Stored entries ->
....

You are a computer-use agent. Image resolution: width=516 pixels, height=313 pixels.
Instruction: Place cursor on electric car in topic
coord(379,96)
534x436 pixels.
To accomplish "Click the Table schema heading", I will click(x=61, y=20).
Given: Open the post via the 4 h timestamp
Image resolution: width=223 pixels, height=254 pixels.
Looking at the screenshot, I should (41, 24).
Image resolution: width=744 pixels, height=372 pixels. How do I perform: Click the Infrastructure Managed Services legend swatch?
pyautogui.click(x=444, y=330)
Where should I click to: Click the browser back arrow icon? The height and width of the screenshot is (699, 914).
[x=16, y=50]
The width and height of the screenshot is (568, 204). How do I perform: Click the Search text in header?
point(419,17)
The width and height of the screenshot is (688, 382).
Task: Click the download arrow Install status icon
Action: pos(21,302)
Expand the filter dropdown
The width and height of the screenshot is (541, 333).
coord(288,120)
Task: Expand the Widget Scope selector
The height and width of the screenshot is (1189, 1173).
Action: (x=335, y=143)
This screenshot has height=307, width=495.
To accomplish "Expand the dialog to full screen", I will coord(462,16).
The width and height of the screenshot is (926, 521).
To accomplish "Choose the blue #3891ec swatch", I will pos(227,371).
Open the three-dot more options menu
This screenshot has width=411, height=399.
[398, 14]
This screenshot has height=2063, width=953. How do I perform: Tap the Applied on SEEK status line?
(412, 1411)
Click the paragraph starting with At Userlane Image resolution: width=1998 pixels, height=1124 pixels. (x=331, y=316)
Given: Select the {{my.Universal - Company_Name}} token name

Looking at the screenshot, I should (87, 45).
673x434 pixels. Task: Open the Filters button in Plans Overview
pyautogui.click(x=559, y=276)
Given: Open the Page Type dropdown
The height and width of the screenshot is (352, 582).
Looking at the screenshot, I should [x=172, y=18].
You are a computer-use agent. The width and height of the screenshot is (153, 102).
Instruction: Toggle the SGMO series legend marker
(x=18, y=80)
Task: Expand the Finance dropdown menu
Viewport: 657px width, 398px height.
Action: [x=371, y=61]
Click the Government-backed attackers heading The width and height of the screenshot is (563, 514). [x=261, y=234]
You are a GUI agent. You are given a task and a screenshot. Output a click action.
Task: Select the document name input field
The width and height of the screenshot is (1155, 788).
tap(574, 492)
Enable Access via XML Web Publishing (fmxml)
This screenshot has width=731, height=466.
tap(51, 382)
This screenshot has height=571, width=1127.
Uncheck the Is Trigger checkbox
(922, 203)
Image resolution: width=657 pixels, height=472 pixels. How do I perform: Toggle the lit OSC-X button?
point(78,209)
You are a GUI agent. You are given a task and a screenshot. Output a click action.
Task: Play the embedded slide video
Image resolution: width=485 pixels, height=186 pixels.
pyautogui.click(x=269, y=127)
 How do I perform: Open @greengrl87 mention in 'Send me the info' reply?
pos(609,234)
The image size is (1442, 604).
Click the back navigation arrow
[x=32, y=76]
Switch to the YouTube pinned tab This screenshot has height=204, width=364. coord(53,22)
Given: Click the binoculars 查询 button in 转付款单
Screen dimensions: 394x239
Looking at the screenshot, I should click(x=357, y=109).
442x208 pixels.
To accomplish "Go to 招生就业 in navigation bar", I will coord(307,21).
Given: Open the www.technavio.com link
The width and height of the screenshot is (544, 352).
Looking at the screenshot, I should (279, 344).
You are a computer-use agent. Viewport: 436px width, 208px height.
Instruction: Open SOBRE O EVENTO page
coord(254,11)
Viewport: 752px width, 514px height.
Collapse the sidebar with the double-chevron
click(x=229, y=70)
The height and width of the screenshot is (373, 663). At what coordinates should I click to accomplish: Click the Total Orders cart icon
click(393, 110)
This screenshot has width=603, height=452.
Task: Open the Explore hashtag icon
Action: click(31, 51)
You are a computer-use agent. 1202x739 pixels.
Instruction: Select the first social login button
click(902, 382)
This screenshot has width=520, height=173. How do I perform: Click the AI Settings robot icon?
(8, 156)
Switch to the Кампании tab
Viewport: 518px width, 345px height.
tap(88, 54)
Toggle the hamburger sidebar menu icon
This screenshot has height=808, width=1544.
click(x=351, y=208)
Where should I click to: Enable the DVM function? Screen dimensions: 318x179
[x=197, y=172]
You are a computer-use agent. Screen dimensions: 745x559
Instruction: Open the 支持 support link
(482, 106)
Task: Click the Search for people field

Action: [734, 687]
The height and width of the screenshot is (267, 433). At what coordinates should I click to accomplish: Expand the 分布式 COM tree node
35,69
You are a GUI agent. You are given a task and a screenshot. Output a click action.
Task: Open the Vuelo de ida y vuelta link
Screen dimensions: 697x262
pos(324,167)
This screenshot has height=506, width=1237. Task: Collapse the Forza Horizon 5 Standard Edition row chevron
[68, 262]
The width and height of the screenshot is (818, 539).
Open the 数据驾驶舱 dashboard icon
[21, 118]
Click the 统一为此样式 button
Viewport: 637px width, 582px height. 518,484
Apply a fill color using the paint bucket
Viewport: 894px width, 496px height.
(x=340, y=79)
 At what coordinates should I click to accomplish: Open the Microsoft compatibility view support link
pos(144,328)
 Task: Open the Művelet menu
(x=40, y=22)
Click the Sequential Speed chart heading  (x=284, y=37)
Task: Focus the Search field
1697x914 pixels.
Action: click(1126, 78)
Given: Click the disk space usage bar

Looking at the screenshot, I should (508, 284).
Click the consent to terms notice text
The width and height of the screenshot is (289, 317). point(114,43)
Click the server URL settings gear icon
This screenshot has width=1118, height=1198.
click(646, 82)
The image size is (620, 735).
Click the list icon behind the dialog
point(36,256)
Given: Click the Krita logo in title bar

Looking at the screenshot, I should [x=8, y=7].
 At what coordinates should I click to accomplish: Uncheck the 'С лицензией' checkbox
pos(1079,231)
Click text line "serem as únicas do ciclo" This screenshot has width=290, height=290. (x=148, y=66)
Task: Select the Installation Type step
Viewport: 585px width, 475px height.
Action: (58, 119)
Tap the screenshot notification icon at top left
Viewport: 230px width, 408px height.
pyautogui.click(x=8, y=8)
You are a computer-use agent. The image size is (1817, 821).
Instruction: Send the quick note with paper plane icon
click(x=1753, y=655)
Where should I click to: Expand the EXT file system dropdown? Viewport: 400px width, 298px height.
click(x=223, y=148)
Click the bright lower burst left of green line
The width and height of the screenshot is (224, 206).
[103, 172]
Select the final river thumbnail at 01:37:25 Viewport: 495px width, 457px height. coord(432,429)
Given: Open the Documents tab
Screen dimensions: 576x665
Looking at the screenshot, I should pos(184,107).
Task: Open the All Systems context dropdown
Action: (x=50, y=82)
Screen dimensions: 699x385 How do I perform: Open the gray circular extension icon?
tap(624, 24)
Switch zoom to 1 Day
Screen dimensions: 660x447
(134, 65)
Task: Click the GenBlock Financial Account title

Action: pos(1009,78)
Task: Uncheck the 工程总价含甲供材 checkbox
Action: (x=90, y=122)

....

What is being asked ->
In this exercise, the data above is to be printed exactly.

Answer for this exercise ->
You are a computer-use agent. Image resolution: width=516 pixels, height=313 pixels.
Instruction: Place cursor on electric car in topic
coord(379,96)
534x436 pixels.
To accomplish "Click the Table schema heading", I will click(x=61, y=20).
Given: Open the post via the 4 h timestamp
Image resolution: width=223 pixels, height=254 pixels.
Looking at the screenshot, I should (41, 24).
Image resolution: width=744 pixels, height=372 pixels. How do I perform: Click the Infrastructure Managed Services legend swatch?
pyautogui.click(x=444, y=330)
Where should I click to: Click the browser back arrow icon? The height and width of the screenshot is (699, 914).
[x=16, y=50]
The width and height of the screenshot is (568, 204). How do I perform: Click the Search text in header?
point(419,17)
The width and height of the screenshot is (688, 382).
Task: Click the download arrow Install status icon
Action: pos(21,302)
Expand the filter dropdown
The width and height of the screenshot is (541, 333).
coord(288,120)
Task: Expand the Widget Scope selector
The height and width of the screenshot is (1189, 1173).
Action: (x=335, y=143)
This screenshot has height=307, width=495.
To accomplish "Expand the dialog to full screen", I will coord(462,16).
The width and height of the screenshot is (926, 521).
To accomplish "Choose the blue #3891ec swatch", I will pos(227,371).
Open the three-dot more options menu
This screenshot has width=411, height=399.
[398, 14]
This screenshot has height=2063, width=953. How do I perform: Tap the Applied on SEEK status line?
(412, 1411)
Click the paragraph starting with At Userlane Image resolution: width=1998 pixels, height=1124 pixels. (x=331, y=316)
Given: Select the {{my.Universal - Company_Name}} token name

Looking at the screenshot, I should (87, 45).
673x434 pixels. Task: Open the Filters button in Plans Overview
pyautogui.click(x=559, y=276)
Given: Open the Page Type dropdown
The height and width of the screenshot is (352, 582).
Looking at the screenshot, I should [x=172, y=18].
You are a computer-use agent. The width and height of the screenshot is (153, 102).
Instruction: Toggle the SGMO series legend marker
(x=18, y=80)
Task: Expand the Finance dropdown menu
Viewport: 657px width, 398px height.
Action: [x=371, y=61]
Click the Government-backed attackers heading The width and height of the screenshot is (563, 514). [x=261, y=234]
You are a GUI agent. You are given a task and a screenshot. Output a click action.
Task: Select the document name input field
The width and height of the screenshot is (1155, 788).
tap(574, 492)
Enable Access via XML Web Publishing (fmxml)
This screenshot has width=731, height=466.
tap(51, 382)
This screenshot has height=571, width=1127.
Uncheck the Is Trigger checkbox
(922, 203)
Image resolution: width=657 pixels, height=472 pixels. How do I perform: Toggle the lit OSC-X button?
point(78,209)
You are a GUI agent. You are given a task and a screenshot. Output a click action.
Task: Play the embedded slide video
Image resolution: width=485 pixels, height=186 pixels.
pyautogui.click(x=269, y=127)
 How do I perform: Open @greengrl87 mention in 'Send me the info' reply?
pos(609,234)
The image size is (1442, 604).
Click the back navigation arrow
[x=32, y=76]
Switch to the YouTube pinned tab This screenshot has height=204, width=364. coord(53,22)
Given: Click the binoculars 查询 button in 转付款单
Screen dimensions: 394x239
Looking at the screenshot, I should click(x=357, y=109).
442x208 pixels.
To accomplish "Go to 招生就业 in navigation bar", I will coord(307,21).
Given: Open the www.technavio.com link
The width and height of the screenshot is (544, 352).
Looking at the screenshot, I should (279, 344).
You are a computer-use agent. Viewport: 436px width, 208px height.
Instruction: Open SOBRE O EVENTO page
coord(254,11)
Viewport: 752px width, 514px height.
Collapse the sidebar with the double-chevron
click(x=229, y=70)
The height and width of the screenshot is (373, 663). At what coordinates should I click to accomplish: Click the Total Orders cart icon
click(393, 110)
This screenshot has width=603, height=452.
Task: Open the Explore hashtag icon
Action: click(31, 51)
You are a computer-use agent. 1202x739 pixels.
Instruction: Select the first social login button
click(902, 382)
This screenshot has width=520, height=173. How do I perform: Click the AI Settings robot icon?
(8, 156)
Switch to the Кампании tab
Viewport: 518px width, 345px height.
tap(88, 54)
Toggle the hamburger sidebar menu icon
This screenshot has height=808, width=1544.
click(x=351, y=208)
Where should I click to: Enable the DVM function? Screen dimensions: 318x179
[x=197, y=172]
You are a computer-use agent. Screen dimensions: 745x559
Instruction: Open the 支持 support link
(482, 106)
Task: Click the Search for people field

Action: [734, 687]
The height and width of the screenshot is (267, 433). At what coordinates should I click to accomplish: Expand the 分布式 COM tree node
35,69
You are a GUI agent. You are given a task and a screenshot. Output a click action.
Task: Open the Vuelo de ida y vuelta link
Screen dimensions: 697x262
pos(324,167)
This screenshot has height=506, width=1237. Task: Collapse the Forza Horizon 5 Standard Edition row chevron
[68, 262]
The width and height of the screenshot is (818, 539).
Open the 数据驾驶舱 dashboard icon
[21, 118]
Click the 统一为此样式 button
Viewport: 637px width, 582px height. 518,484
Apply a fill color using the paint bucket
Viewport: 894px width, 496px height.
(x=340, y=79)
 At what coordinates should I click to accomplish: Open the Microsoft compatibility view support link
pos(144,328)
 Task: Open the Művelet menu
(x=40, y=22)
Click the Sequential Speed chart heading  (x=284, y=37)
Task: Focus the Search field
1697x914 pixels.
Action: click(1126, 78)
Given: Click the disk space usage bar

Looking at the screenshot, I should (508, 284).
Click the consent to terms notice text
The width and height of the screenshot is (289, 317). point(114,43)
Click the server URL settings gear icon
This screenshot has width=1118, height=1198.
click(646, 82)
The image size is (620, 735).
Click the list icon behind the dialog
point(36,256)
Given: Click the Krita logo in title bar

Looking at the screenshot, I should [x=8, y=7].
 At what coordinates should I click to accomplish: Uncheck the 'С лицензией' checkbox
pos(1079,231)
Click text line "serem as únicas do ciclo" This screenshot has width=290, height=290. (x=148, y=66)
Task: Select the Installation Type step
Viewport: 585px width, 475px height.
Action: (58, 119)
Tap the screenshot notification icon at top left
Viewport: 230px width, 408px height.
pyautogui.click(x=8, y=8)
You are a computer-use agent. The image size is (1817, 821).
Instruction: Send the quick note with paper plane icon
click(x=1753, y=655)
Where should I click to: Expand the EXT file system dropdown? Viewport: 400px width, 298px height.
click(x=223, y=148)
Click the bright lower burst left of green line
The width and height of the screenshot is (224, 206).
[103, 172]
Select the final river thumbnail at 01:37:25 Viewport: 495px width, 457px height. coord(432,429)
Given: Open the Documents tab
Screen dimensions: 576x665
Looking at the screenshot, I should pos(184,107).
Task: Open the All Systems context dropdown
Action: (x=50, y=82)
Screen dimensions: 699x385 How do I perform: Open the gray circular extension icon?
tap(624, 24)
Switch zoom to 1 Day
Screen dimensions: 660x447
(134, 65)
Task: Click the GenBlock Financial Account title

Action: pos(1009,78)
Task: Uncheck the 工程总价含甲供材 checkbox
Action: (x=90, y=122)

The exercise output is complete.